AIM OF THE EXERCISE: Repeat each of the items below word for word, keeping them in the same order.

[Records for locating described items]
★ ★ ★ ★ ★ ★ ★

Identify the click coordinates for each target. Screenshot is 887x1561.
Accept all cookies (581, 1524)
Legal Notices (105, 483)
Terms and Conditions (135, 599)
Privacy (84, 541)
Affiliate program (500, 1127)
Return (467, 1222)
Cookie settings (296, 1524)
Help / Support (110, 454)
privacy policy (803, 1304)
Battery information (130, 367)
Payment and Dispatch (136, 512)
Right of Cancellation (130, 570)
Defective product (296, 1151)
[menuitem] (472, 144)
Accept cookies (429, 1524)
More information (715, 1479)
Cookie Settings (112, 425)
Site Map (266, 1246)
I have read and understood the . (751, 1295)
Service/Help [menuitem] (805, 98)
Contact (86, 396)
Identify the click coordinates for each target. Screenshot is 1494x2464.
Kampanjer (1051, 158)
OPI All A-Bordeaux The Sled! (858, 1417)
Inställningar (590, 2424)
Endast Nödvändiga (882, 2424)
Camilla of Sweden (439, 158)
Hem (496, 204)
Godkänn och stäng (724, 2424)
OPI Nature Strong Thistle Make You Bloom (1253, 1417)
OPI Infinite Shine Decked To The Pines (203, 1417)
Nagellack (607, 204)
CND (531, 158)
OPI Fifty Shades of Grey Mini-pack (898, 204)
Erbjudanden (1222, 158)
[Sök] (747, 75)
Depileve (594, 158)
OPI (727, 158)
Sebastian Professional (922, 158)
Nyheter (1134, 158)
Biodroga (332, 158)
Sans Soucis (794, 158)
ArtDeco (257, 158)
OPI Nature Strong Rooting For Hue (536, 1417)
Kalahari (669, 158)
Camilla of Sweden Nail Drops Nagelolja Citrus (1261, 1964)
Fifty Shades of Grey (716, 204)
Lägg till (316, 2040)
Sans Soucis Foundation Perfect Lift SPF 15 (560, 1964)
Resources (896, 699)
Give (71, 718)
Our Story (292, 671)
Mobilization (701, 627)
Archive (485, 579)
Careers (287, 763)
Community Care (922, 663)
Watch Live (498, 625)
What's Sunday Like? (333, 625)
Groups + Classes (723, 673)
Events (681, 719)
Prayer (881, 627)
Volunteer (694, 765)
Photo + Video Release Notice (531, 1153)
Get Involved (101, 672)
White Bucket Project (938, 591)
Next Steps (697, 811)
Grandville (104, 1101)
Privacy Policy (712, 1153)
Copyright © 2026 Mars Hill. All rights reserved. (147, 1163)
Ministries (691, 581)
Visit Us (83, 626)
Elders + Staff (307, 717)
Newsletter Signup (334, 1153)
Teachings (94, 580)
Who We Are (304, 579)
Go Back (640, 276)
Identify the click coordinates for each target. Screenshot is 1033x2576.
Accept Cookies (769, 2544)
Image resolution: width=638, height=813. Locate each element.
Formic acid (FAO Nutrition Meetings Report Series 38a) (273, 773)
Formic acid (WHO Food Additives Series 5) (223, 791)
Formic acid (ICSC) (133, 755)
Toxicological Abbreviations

★ ★ ★ ★ ★ ★ ★

THE REPLY:
Identify the click coordinates for each target. Screenshot is 887x1561.
Accept all cookies (581, 1524)
Legal Notices (105, 483)
Terms and Conditions (135, 599)
Privacy (84, 541)
Affiliate program (500, 1127)
Return (467, 1222)
Cookie settings (296, 1524)
Help / Support (110, 454)
privacy policy (803, 1304)
Battery information (130, 367)
Payment and Dispatch (136, 512)
Right of Cancellation (130, 570)
Defective product (296, 1151)
[menuitem] (472, 144)
Accept cookies (429, 1524)
More information (715, 1479)
Cookie Settings (112, 425)
Site Map (266, 1246)
I have read and understood the . (751, 1295)
Service/Help [menuitem] (805, 98)
Contact (86, 396)
Identify the click coordinates for each target. Screenshot is 1494x2464.
Kampanjer (1051, 158)
OPI All A-Bordeaux The Sled! (858, 1417)
Inställningar (590, 2424)
Endast Nödvändiga (882, 2424)
Camilla of Sweden (439, 158)
Hem (496, 204)
Godkänn och stäng (724, 2424)
OPI Nature Strong Thistle Make You Bloom (1253, 1417)
OPI Infinite Shine Decked To The Pines (203, 1417)
Nagellack (607, 204)
CND (531, 158)
OPI Fifty Shades of Grey Mini-pack (898, 204)
Erbjudanden (1222, 158)
[Sök] (747, 75)
Depileve (594, 158)
OPI (727, 158)
Sebastian Professional (922, 158)
Nyheter (1134, 158)
Biodroga (332, 158)
Sans Soucis (794, 158)
ArtDeco (257, 158)
OPI Nature Strong Rooting For Hue (536, 1417)
Kalahari (669, 158)
Camilla of Sweden Nail Drops Nagelolja Citrus (1261, 1964)
Fifty Shades of Grey (716, 204)
Lägg till (316, 2040)
Sans Soucis Foundation Perfect Lift SPF 15 (560, 1964)
Resources (896, 699)
Give (71, 718)
Our Story (292, 671)
Mobilization (701, 627)
Archive (485, 579)
Careers (287, 763)
Community Care (922, 663)
Watch Live (498, 625)
What's Sunday Like? (333, 625)
Groups + Classes (723, 673)
Events (681, 719)
Prayer (881, 627)
Volunteer (694, 765)
Photo + Video Release Notice (531, 1153)
Get Involved (101, 672)
White Bucket Project (938, 591)
Next Steps (697, 811)
Grandville (104, 1101)
Privacy Policy (712, 1153)
Copyright © 2026 Mars Hill. All rights reserved. (147, 1163)
Ministries (691, 581)
Visit Us (83, 626)
Elders + Staff (307, 717)
Newsletter Signup (334, 1153)
Teachings (94, 580)
Who We Are (304, 579)
Go Back (640, 276)
Identify the click coordinates for each target. Screenshot is 1033x2576.
Accept Cookies (769, 2544)
Image resolution: width=638, height=813. Locate each element.
Formic acid (FAO Nutrition Meetings Report Series 38a) (273, 773)
Formic acid (WHO Food Additives Series 5) (223, 791)
Formic acid (ICSC) (133, 755)
Toxicological Abbreviations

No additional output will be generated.